Knowing that these figures were coming and wouldn’t be a particularly comfortable experience — more comfortable, though, than had they been published during the election campaign — the Conservatives are setting out their own plans to crack down on the things that annoy people about immigration more than numbers. David Cameron is speaking today and announcing a new immigration bill in the Queen’s Speech, which will introduce a new criminal offence of illegal working. The legislation will make ‘Britain a less attractive place to come and work illegally’.

But this doesn’t make much difference to net migration statistics, and so this morning Theresa May (who is now talking about the net migration target as though it is serious, again, rather than a ‘comment’ as she did before the election), was left arguing that the reason the party had kept the target was that the Tories wanted to renegotiate freedom of movement:

‘Can we just, you have said there and you said earlier that, implied that there was no way that we could do anything about people coming in from the European Union.
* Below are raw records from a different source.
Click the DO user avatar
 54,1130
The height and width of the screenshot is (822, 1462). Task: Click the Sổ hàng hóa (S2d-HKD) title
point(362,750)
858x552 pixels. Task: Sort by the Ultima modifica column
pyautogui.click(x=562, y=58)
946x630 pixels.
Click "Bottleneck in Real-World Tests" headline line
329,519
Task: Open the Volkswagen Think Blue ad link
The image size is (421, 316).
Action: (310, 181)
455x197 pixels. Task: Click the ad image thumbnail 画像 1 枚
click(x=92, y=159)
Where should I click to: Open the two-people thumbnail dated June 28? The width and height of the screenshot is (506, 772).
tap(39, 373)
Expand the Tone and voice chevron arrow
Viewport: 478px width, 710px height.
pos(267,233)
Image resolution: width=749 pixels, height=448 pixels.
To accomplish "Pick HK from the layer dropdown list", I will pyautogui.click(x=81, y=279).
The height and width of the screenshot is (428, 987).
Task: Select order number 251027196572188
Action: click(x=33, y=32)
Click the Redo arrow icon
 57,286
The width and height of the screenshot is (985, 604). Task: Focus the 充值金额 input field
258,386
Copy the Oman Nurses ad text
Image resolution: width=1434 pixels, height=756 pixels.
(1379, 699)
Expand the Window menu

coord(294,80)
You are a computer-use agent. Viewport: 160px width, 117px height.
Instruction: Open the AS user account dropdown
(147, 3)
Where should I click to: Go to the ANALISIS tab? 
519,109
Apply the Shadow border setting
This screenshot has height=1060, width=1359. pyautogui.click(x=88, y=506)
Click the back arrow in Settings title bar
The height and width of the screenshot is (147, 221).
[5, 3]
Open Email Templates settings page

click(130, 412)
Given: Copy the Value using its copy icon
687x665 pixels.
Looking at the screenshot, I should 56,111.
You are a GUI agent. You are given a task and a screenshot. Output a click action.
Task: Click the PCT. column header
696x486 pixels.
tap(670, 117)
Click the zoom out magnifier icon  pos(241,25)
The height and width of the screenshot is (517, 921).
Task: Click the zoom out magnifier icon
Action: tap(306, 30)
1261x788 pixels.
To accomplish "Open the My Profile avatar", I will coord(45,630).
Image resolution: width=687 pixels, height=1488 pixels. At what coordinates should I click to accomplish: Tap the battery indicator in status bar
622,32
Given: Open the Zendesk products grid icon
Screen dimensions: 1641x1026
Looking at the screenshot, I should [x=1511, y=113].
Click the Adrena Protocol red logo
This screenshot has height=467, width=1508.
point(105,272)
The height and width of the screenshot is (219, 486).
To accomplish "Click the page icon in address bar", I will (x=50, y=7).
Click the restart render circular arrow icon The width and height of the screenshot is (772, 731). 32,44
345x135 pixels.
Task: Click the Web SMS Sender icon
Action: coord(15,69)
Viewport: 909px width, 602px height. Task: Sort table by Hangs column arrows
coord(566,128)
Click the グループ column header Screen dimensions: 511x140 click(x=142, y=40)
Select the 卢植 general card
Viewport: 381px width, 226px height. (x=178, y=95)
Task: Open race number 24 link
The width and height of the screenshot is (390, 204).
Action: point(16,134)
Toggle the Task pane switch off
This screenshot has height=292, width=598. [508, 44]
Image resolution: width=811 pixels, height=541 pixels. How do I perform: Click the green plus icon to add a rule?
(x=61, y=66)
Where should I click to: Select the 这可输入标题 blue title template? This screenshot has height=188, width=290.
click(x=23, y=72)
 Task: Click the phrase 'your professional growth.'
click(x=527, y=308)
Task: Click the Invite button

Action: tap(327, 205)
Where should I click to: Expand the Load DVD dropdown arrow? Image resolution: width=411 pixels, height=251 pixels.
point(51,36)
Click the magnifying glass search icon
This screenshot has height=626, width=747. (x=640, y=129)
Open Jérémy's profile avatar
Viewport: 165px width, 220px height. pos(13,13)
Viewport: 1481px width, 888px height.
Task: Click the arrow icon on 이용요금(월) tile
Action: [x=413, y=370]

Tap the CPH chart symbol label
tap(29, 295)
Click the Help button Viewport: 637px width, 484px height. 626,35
Of course, there are things we can do and have done in terms of tightening up on people’s access to benefits, people who come here looking for a job, restricting the length of time that they can be here without a job, and requiring them to be here for a period of time before they are able to claim Job Seeker's allowance. What we have also set out is that as a government we want to renegotiate the relationship with Europe, and as part of that free movement – this issue of people being able to move around Europe freely - is one of the issues we want to look at. One of the questions within that is further tightening on welfare benefits. So for example, for in-work benefits, people would have to be here for a period of time, would have to live here for four years before they could claim that.’

The Conservatives have had some positive noises on the overall renegotiation over the past few days. But freedom of movement is still a big ask — in the same way as setting a net migration target when you can’t currently do much to meet it is a big ask.